Friedrich Sigmund Merkel (5 April 1845 - 28 May 1919) was a leading German anatomist and histopathologist of the late 19th century. In 1875, he provided the first full description of Tastzellen (touch cells), which occur in the skin of all vertebrates. They were subsequently given the eponym "Merkel cells" in 1878 by Robert Bonnet (1851–1921).

Merkel was a native of Nürnberg. In 1869 he earned his medical doctorate from the University of Erlangen, becoming habilitated in the field of anatomy during the following year. He was a professor at the Universities of Rostock (from 1872), Königsberg (from 1883) and Göttingen (from 1885). At Göttingen, he worked under Jacob Henle and married Henle's daughter Anne. He published a multivolume textbook on human anatomy and originated the color scheme used by most anatomy texts today: red for arteries, blue for veins, and yellow for nerves. He introduced xylene as a clearing agent in histology, and it is still used today Two of his better known assistants were Dietrich Barfurth (1849-1927) and Hermann Kuhnt (1850-1925).

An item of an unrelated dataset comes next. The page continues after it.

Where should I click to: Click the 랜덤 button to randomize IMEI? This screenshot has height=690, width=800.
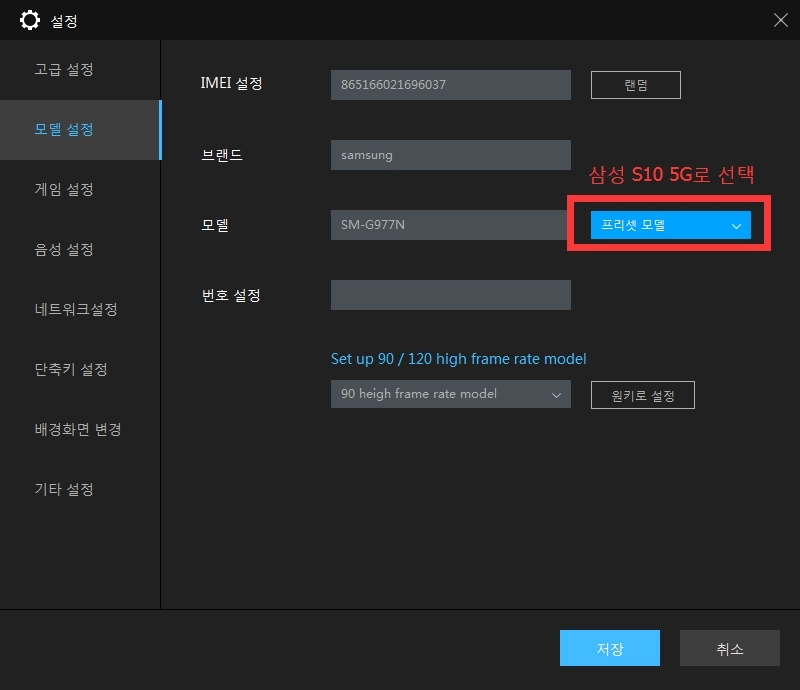(636, 84)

The term "Merkel's spur" is synonymous with the femoral calcar.

== Selected publications ==
- Makroskopische Anatomie des Auges und seiner Umgebungen; In Handbuch der Augenheilkunde; Leipzig, 1874; second edition with Erich Kallius (1867-1935) in 1901 - Macroscopic anatomy of the eye and its environment.
- Das Mikroskop und seine Anwendung, 1875 - The microscope and its application.
- Über die Endigungen der sensiblen Nerven in der Haut der Wirbeltiere, Rostock, 1880 - On sensory nerve terminations in the skin of vertebrates.
- Handbuch der topographischen Anatomie 1885 to 1907 - Manual of topographical anatomy.
- Ergebnisse der Anatomie und Entwickelungsgeschichte; from 1892, one annual volume, published with Robert Bonnet (1851-1921) - Anatomical results and developmental history.
- Menschliche Embryonen verschiedenen Alters auf Medianschnitten untersucht, 1894.
- Die Anatomie des Menschen. Mit Hinweisen auf die ärztliche Praxis, (11 volumes) 1913 to 1918 - Human anatomy, with reference to the practice of medicine.